- Born: Frederick Finley Hamm September 7, 1887 New Point, Missouri, U.S.
- Died: July 14, 1931 (aged 43) Chicago, Illinois, U.S.
- Resting place: Mount Mora Cemetery, St. Joseph, Missouri
- Education: University of North Carolina
- Occupations: Bandleader, arranger
- Years active: 1916 – 1930
- Known for: "Bye Bye Blues"
- Spouse(s): Irene Hastings (m. 1920)
- Children: 2

= Fred Hamm =

American jazz bandleader and singer (1887–1931)

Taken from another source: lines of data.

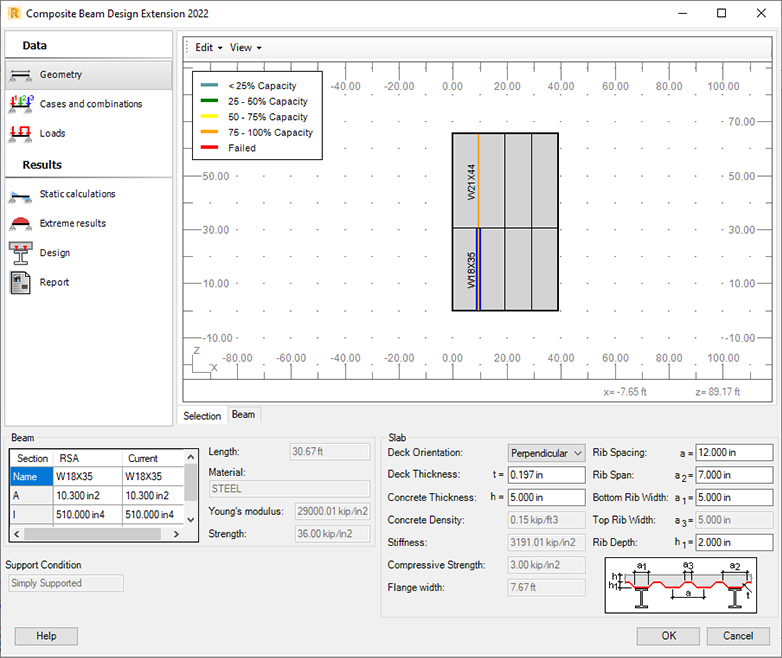Click the Design beam icon
This screenshot has width=782, height=658.
tap(20, 253)
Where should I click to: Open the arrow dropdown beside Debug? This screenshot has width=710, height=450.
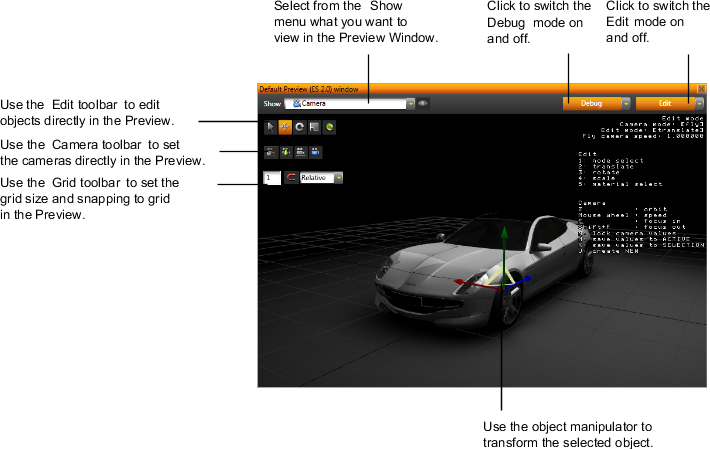(626, 103)
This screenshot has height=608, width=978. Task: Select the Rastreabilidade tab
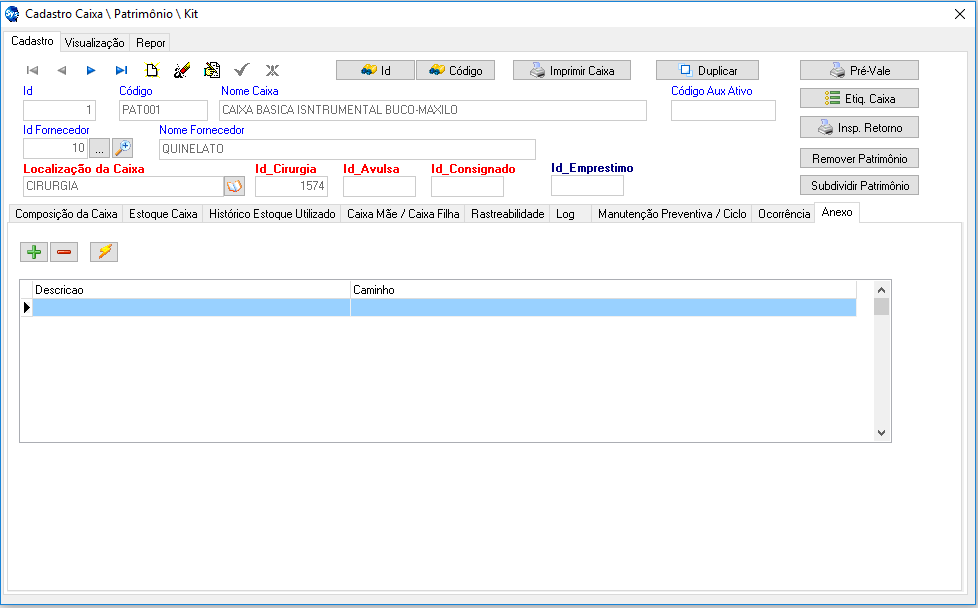point(507,214)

Frederick Finley Hamm (September 7, 1887 – July 14, 1931) was an American jazz bandleader, arranger, cornetist, singer, and songwriter, perhaps best remembered as co-writer of the song "Bye Bye Blues".

==Early life and career==
Born on September 7, 1887, in New Point, Missouri, Hamm was the son of Mary (née Thorpe) and Belden Hamm. After his father's death in 1892, the family moved to nearby Oregon, where, as early as June 1896, the then 8-year-old Hamm's vocal skills,—on display during the annual observation of Children's Day at a local church—were duly noted by the Holt County Sentinel.
We would be pleased to give the program were it not so long. We will content ourselves, however, by mentioning some of the features, which were Master Fred Hamm's tenor, showing that he possesses a magnificent voice for so young a child, [and especially] Hamm's solo, 'Don't Sell Him Another Drink.'

In 1918, Hamm graduated from Oregon High School.

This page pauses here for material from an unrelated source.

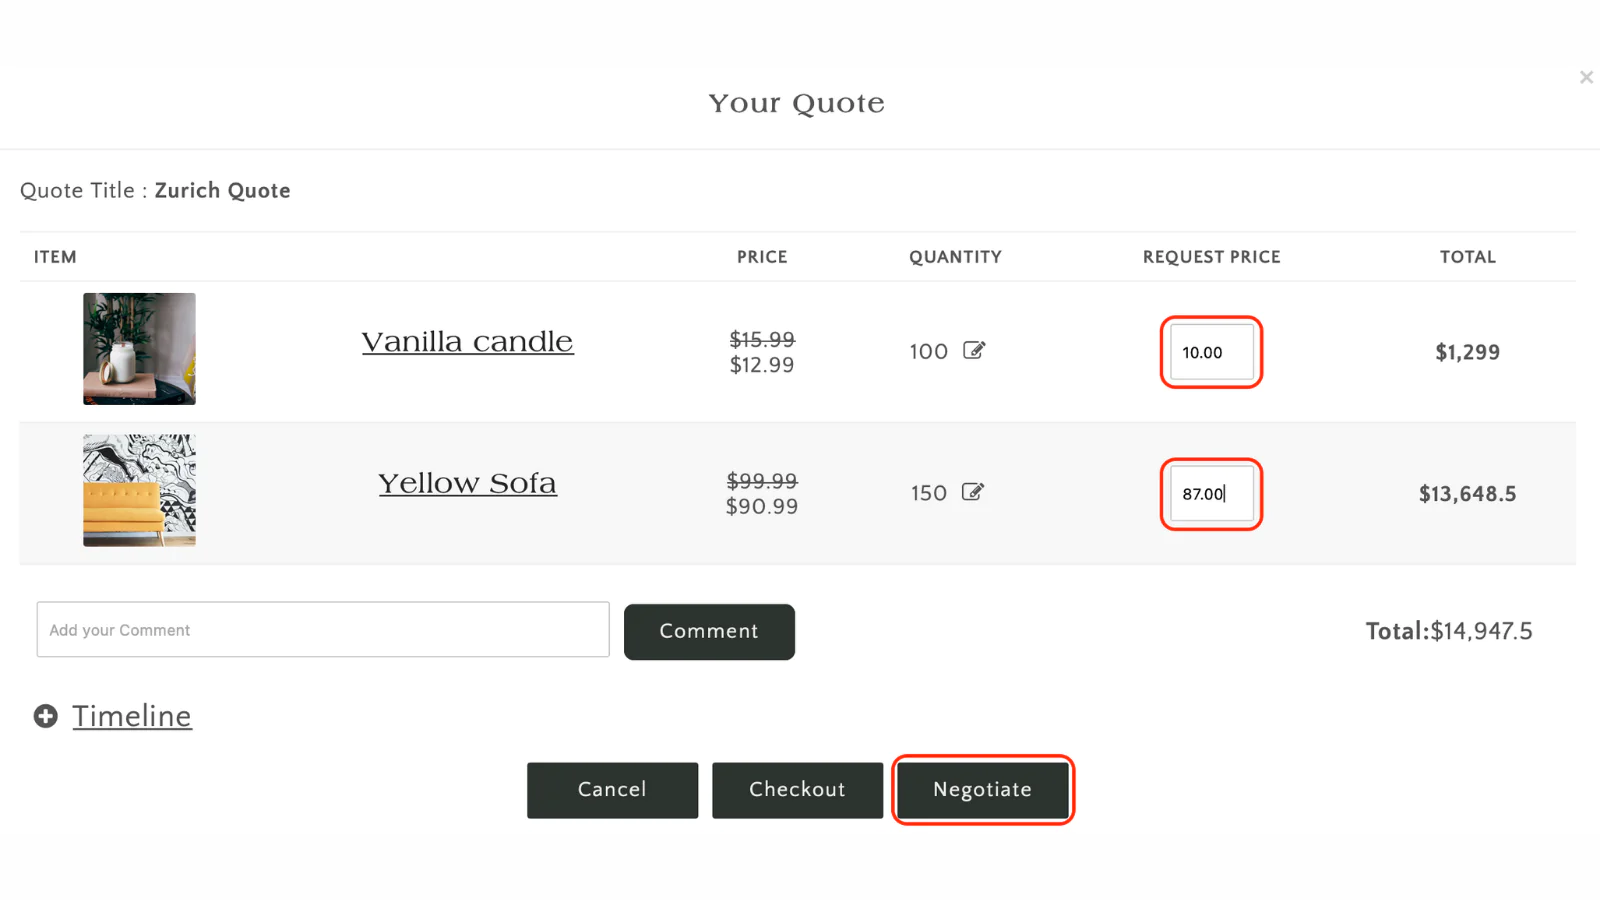Expand Timeline with plus icon
Image resolution: width=1600 pixels, height=900 pixels.
46,716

In 1925 he took over the leadership of the Benson Orchestra (founded by Edgar Benson). He sang and played the cornet. Among the members of his band were Dave Bennett (who played clarinet and alto saxophone), Chauncey Gray (piano), and Bert Lown (violin). With Bennett, he co-wrote "Bye Bye Blues" in early 1925.

==Personal life==
In 1920, Hamm was married in Chicago to Mrs. Irene Laura Cook (née Hastings), with whom he had two children, both sons.

On Wednesday, June 14, 1931, following an illness of approximately five months, Hamm, aged 43, died at his home in Chicago. In accordance with his wishes, Hamm's remains are interred at Mount Mora Cemetery, alongside those of his mother.